THE PROBLEM: Go through the records and give each one again exactly, omitting the images.

GIVEN ENTRIES:
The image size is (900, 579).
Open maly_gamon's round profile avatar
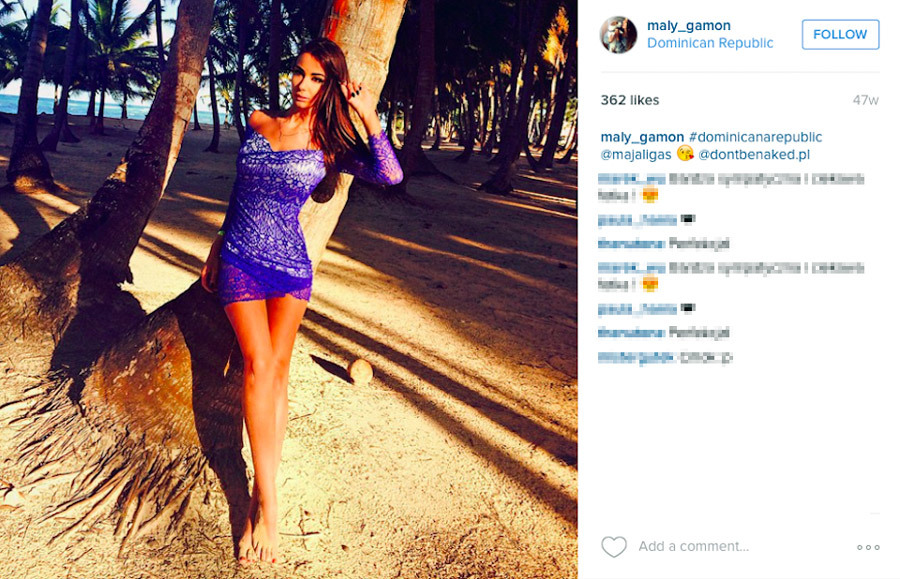(x=619, y=34)
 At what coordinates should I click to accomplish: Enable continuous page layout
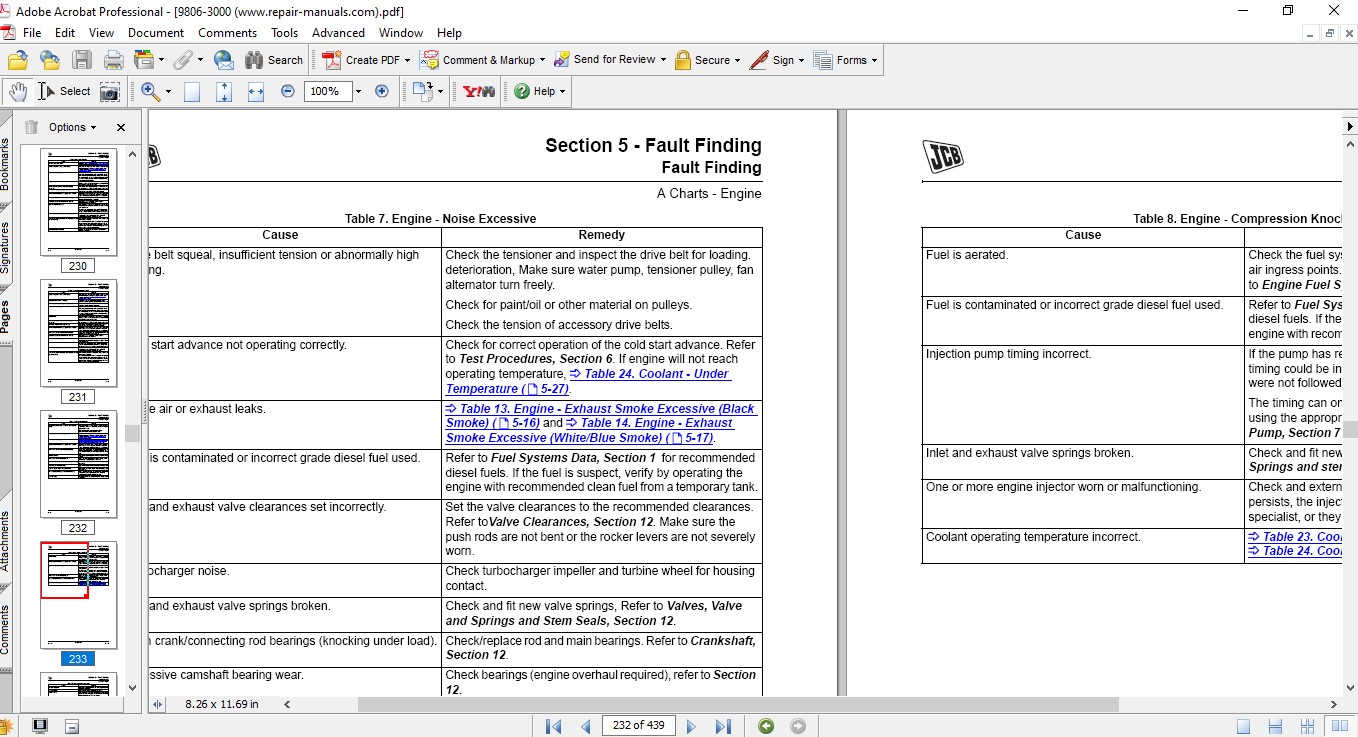pos(1275,726)

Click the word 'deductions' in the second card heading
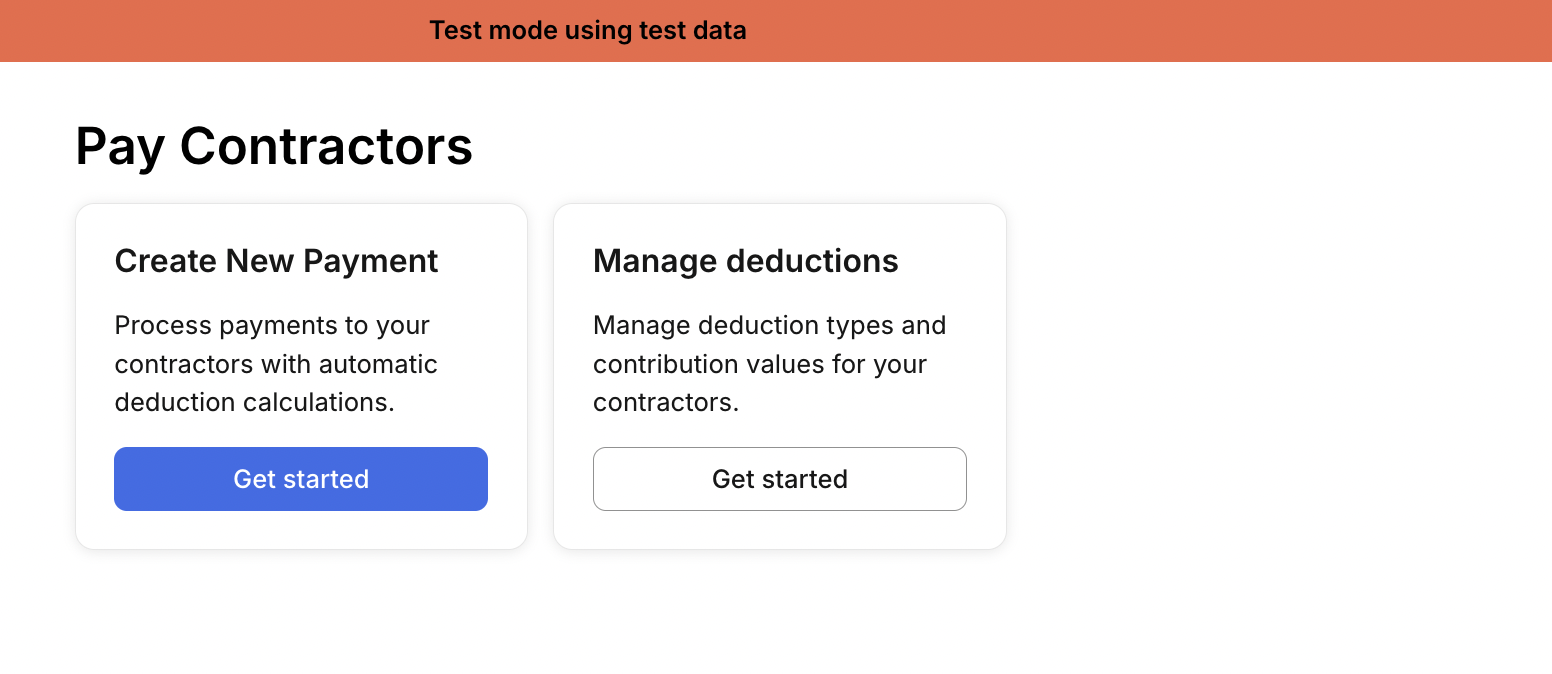point(812,261)
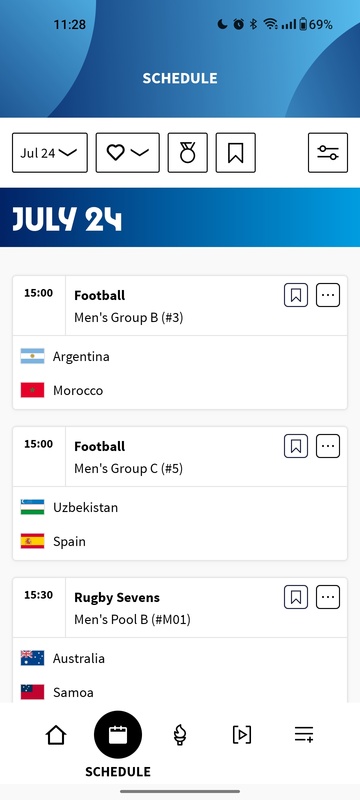
Task: Show more options for Rugby Sevens match
Action: click(328, 597)
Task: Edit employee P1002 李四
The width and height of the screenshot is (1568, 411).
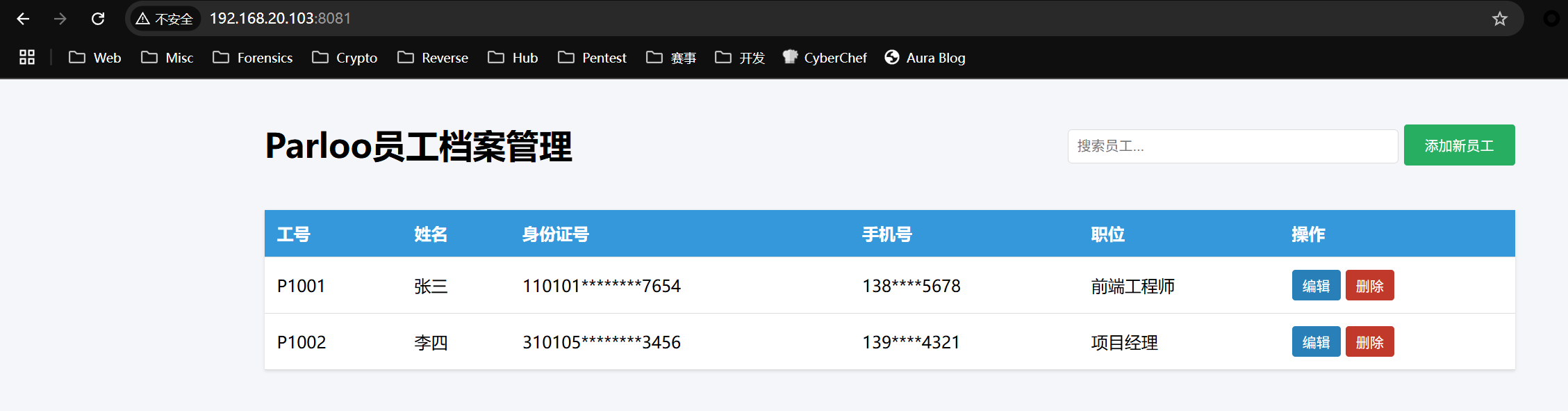Action: point(1316,342)
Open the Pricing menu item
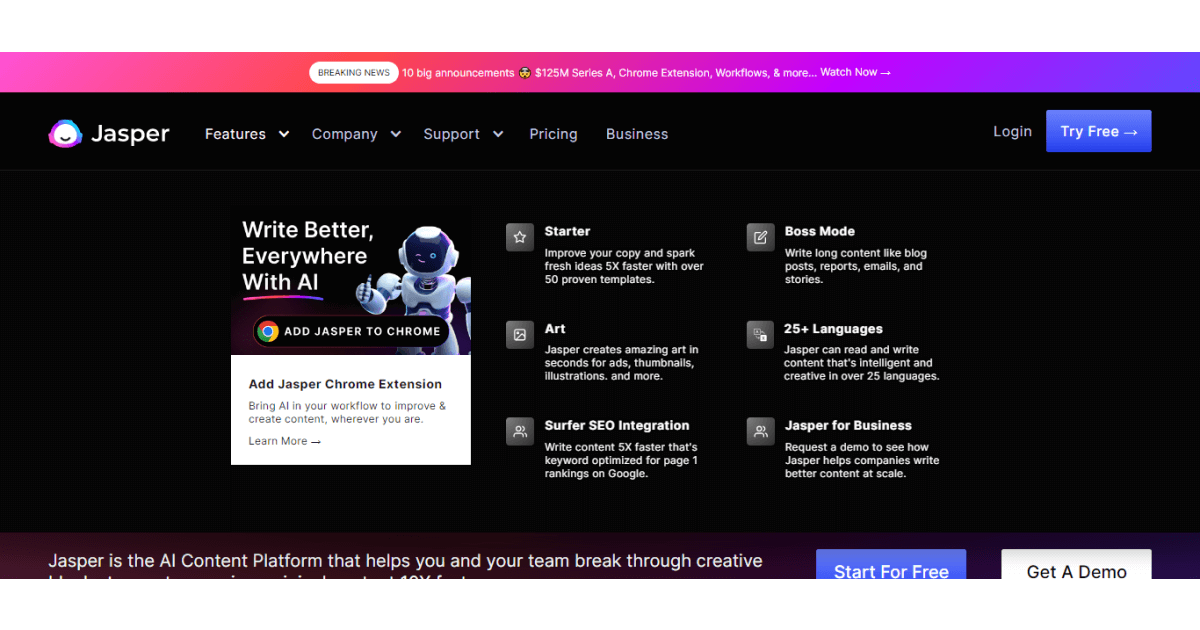The width and height of the screenshot is (1200, 630). tap(553, 134)
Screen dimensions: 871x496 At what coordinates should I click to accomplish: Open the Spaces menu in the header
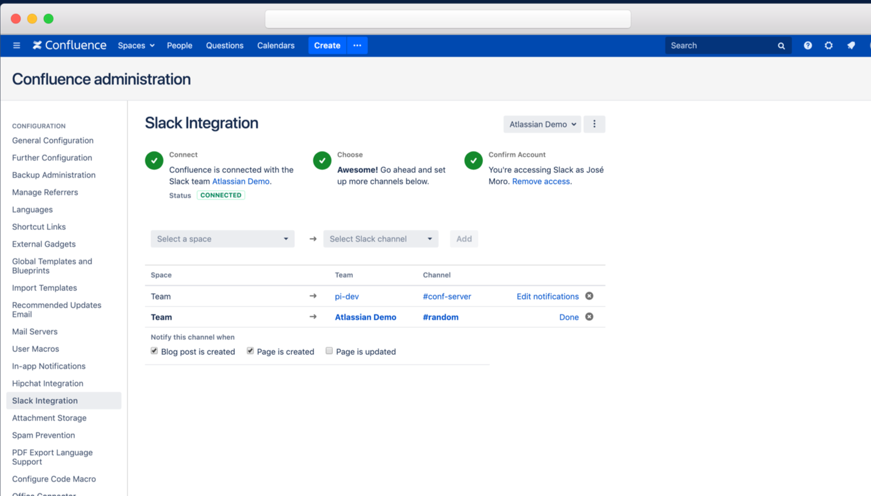pyautogui.click(x=136, y=46)
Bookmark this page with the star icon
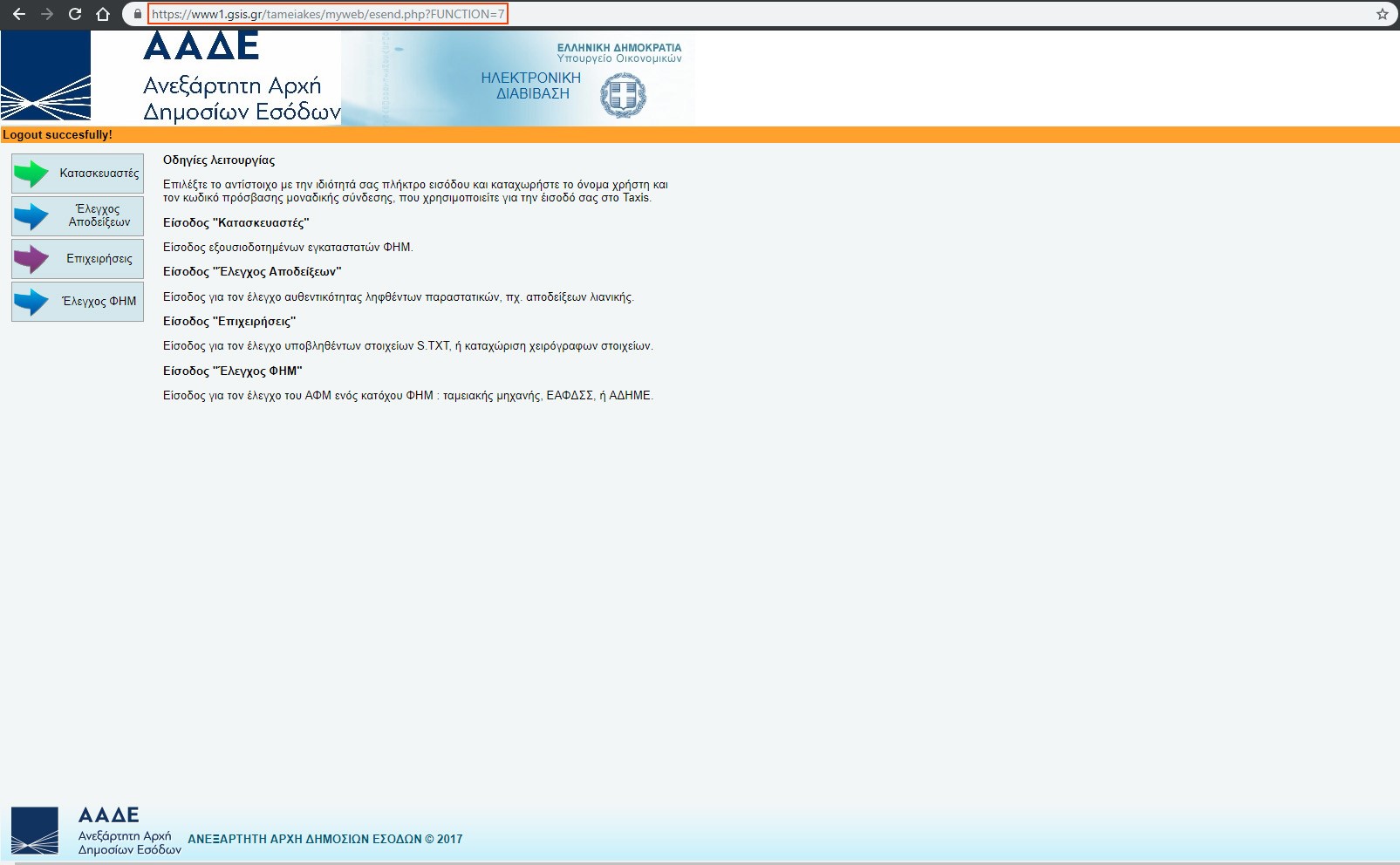Viewport: 1400px width, 865px height. [1382, 14]
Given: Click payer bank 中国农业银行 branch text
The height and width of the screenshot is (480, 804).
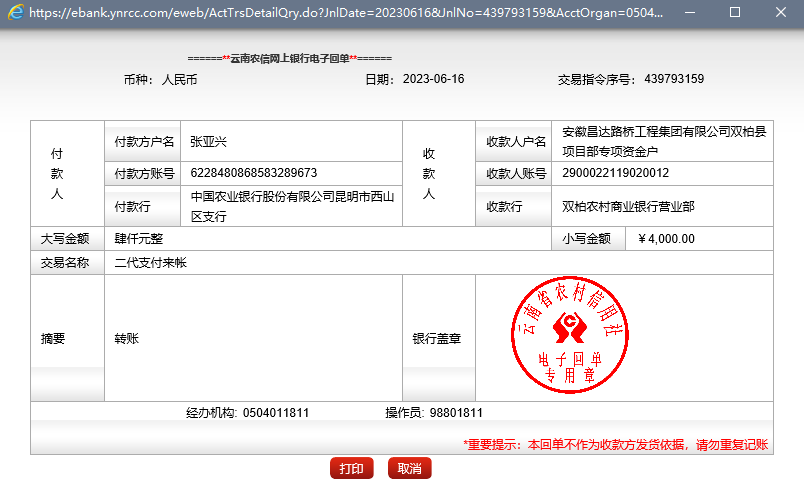Looking at the screenshot, I should coord(292,206).
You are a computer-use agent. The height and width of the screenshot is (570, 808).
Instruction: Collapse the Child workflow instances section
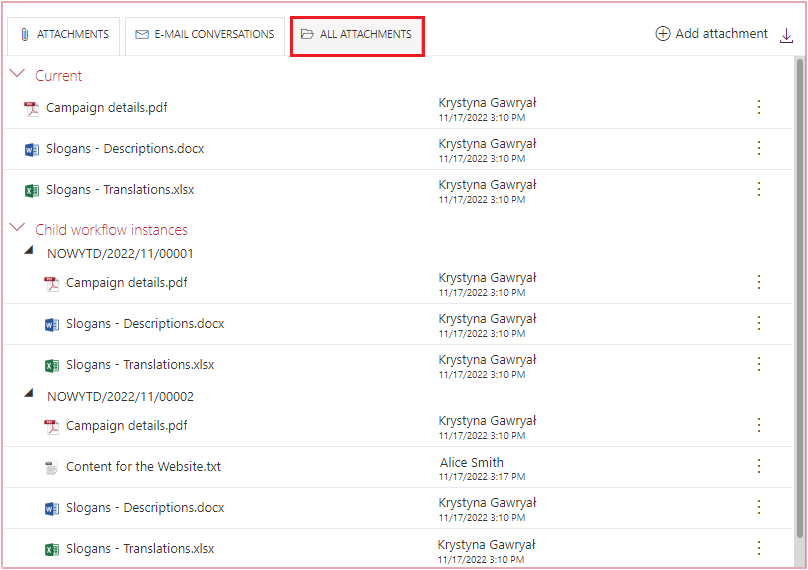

YOUR RESPONSE:
The image size is (900, 579).
Open maly_gamon's round profile avatar
(x=619, y=34)
 At what coordinates should I click to accomplish: Enable continuous page layout
pos(1275,726)

Click the word 'deductions' in the second card heading
point(812,261)
Task: Show more options for Rugby Sevens match
Action: click(328, 597)
Task: Edit employee P1002 李四
The width and height of the screenshot is (1568, 411).
Action: point(1316,342)
Open the Pricing menu item
The width and height of the screenshot is (1200, 630). tap(553, 134)
Screen dimensions: 871x496 At what coordinates should I click to accomplish: Open the Spaces menu in the header
pyautogui.click(x=136, y=46)
Bookmark this page with the star icon
Viewport: 1400px width, 865px height. [1382, 14]
Given: Click payer bank 中国农业银行 branch text
The height and width of the screenshot is (480, 804).
Looking at the screenshot, I should coord(292,206).
You are a computer-use agent. The height and width of the screenshot is (570, 808).
Instruction: Collapse the Child workflow instances section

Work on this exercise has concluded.